## [Directions]
1. According to the overview of Oracle hierarchical queries, what does the level pseudocolumn automatically assign?
2. For each statement, decide whether the overview of Oracle hierarchical queries supports it, and quote the words that decide it.
(a) The start with clause specifies the relationship between child and parent.
(b) The prior operator is mandatory.
(c) Recursive common table expressions can also be used to solve hierarchical queries.

## [Provided passage]
┄┄┄┄┄┄

Short overview
A hierarchical query (or hierarchical queries) is a special type of query in oracle used to retrieve and process parent-child relationships within a data set. The key clauses used to build such a query include;
- start with: defines the root of the cycle
- connect by: specifies the relationship between child and parent
- prior: A mandatory operator that tells Oracle which expression refers to the parent row
- level: a pseudocolumn that automatically assigns a number representing the depth in the tree
- nocycle: revents infinite loops if the data accidentally contains a circular reference
More details about these cluases can be found here : hierarchical queries in oracle
There also exists recursive common table expressions which can be used to solve hierarchical queries
I was once given a requirement that required me to employ hierarchical queries to resolve… with a twist
This blog post serves to describe that problem(not the exact one but the same idea) and the resolutions I took
THE DATA
In order to describe the problem, let’s create a table and insert some data.

┄┄┄┄┄┄

## [Entries provided]
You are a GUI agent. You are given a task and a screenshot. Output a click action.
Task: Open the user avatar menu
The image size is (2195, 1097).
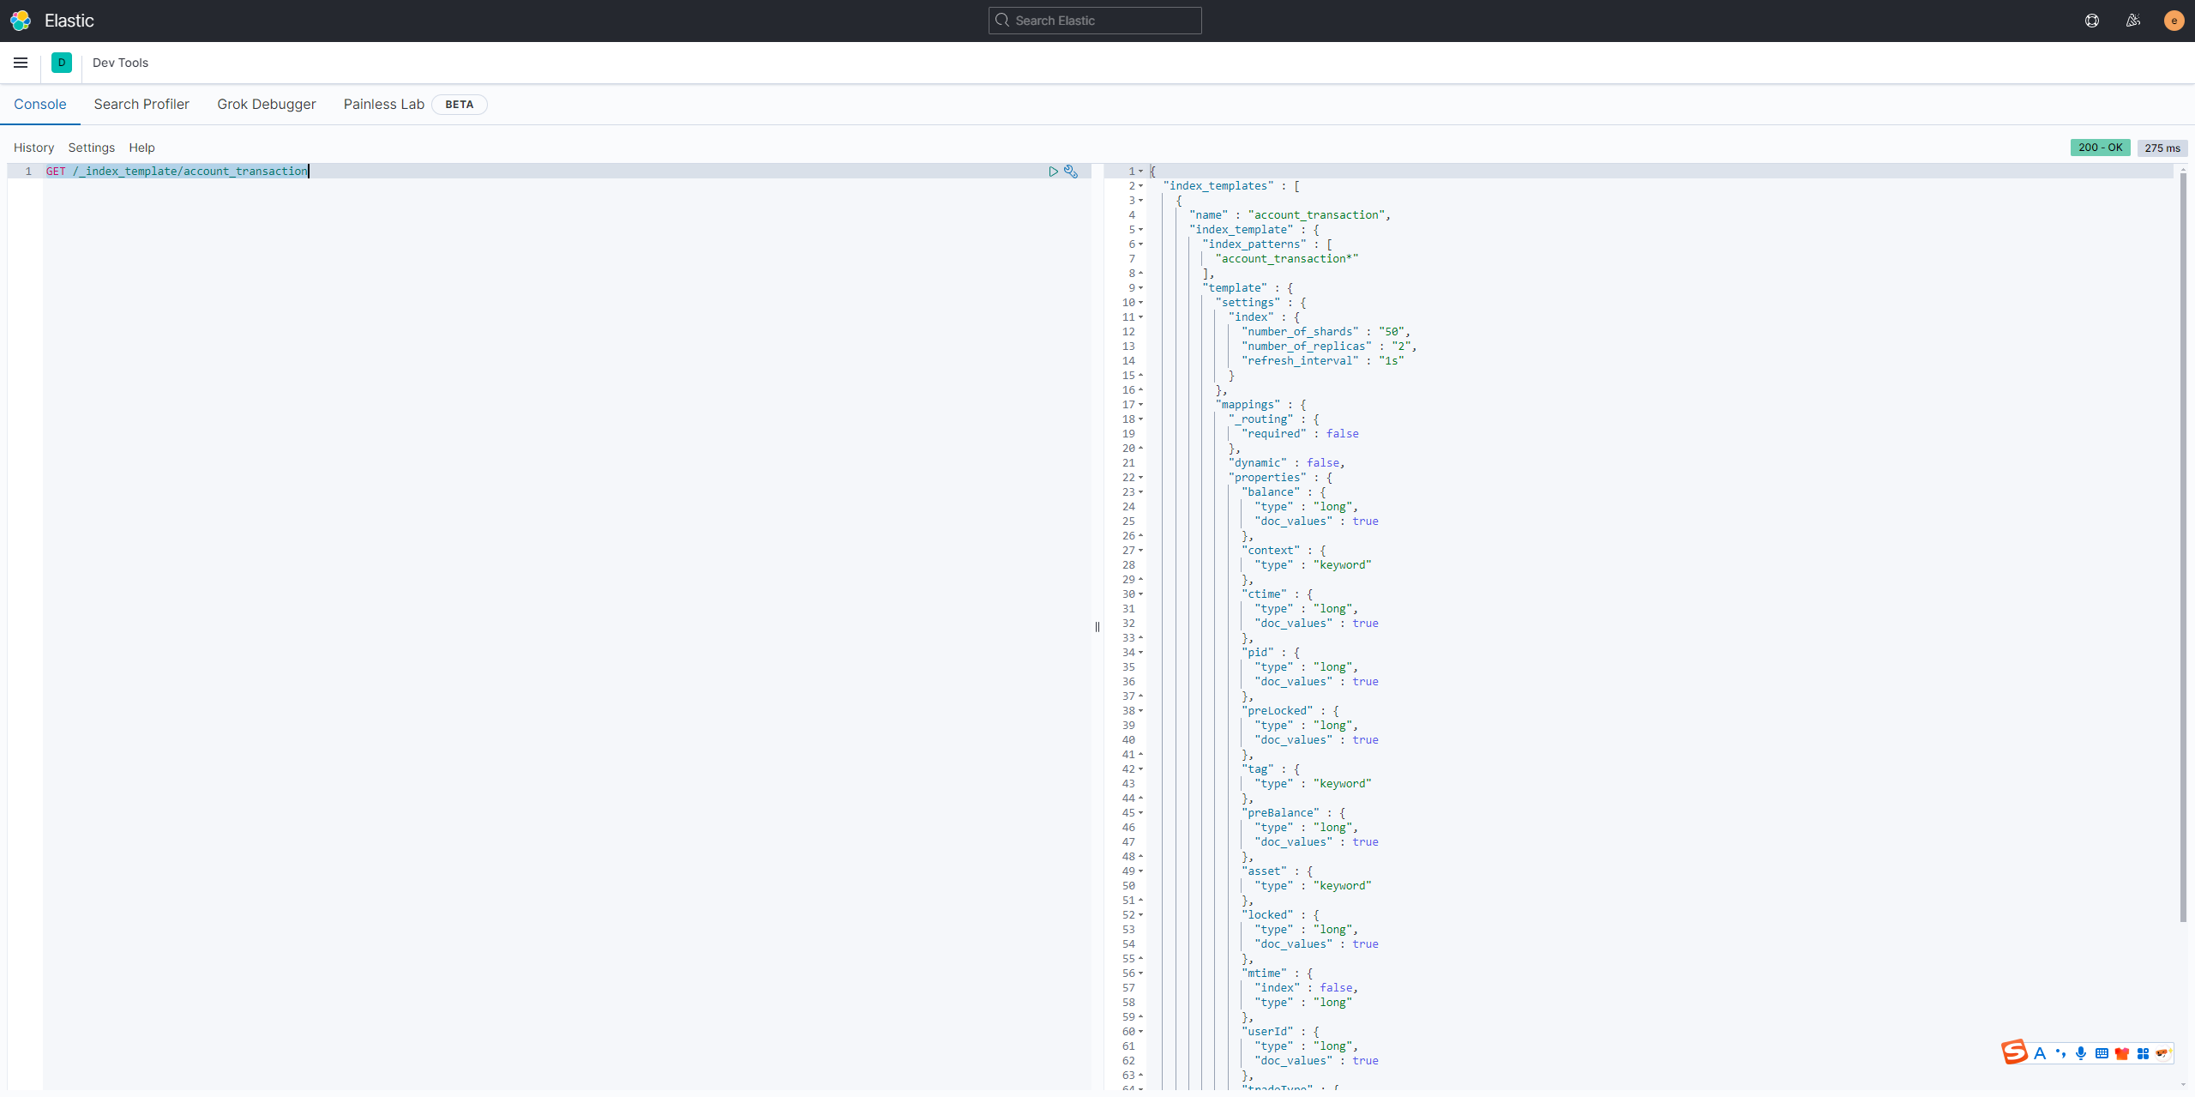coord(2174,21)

┄┄┄┄┄┄

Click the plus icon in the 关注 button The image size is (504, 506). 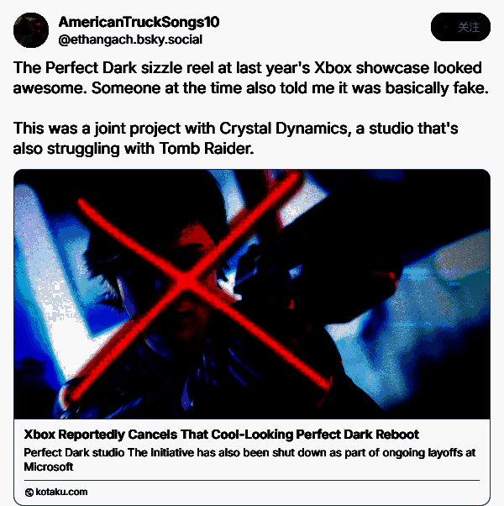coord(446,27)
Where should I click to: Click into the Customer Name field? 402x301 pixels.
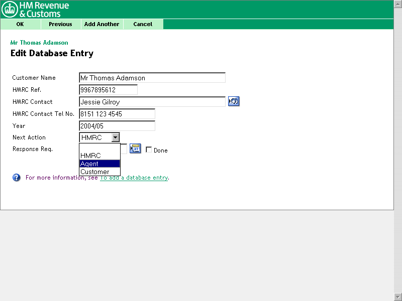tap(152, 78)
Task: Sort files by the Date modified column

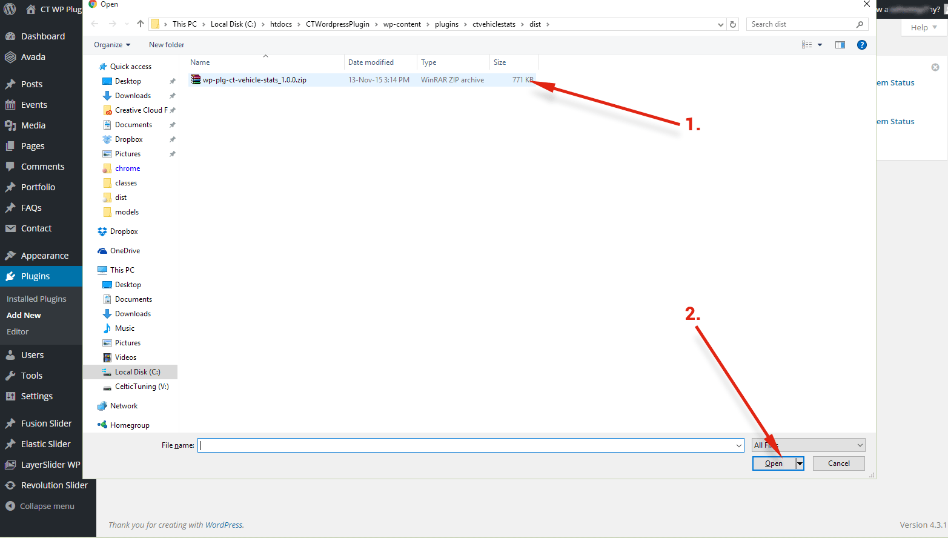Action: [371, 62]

┄┄┄┄┄┄

## [Outputs for the tasks]
1. A number representing the depth in the tree.

2.
(a) No: "start with: defines the root of the cycle"
(b) Yes: "prior: A mandatory operator that tells Oracle which expression refers to the parent row"
(c) Yes: "There also exists recursive common table expressions which can be used to solve hierarchical queries"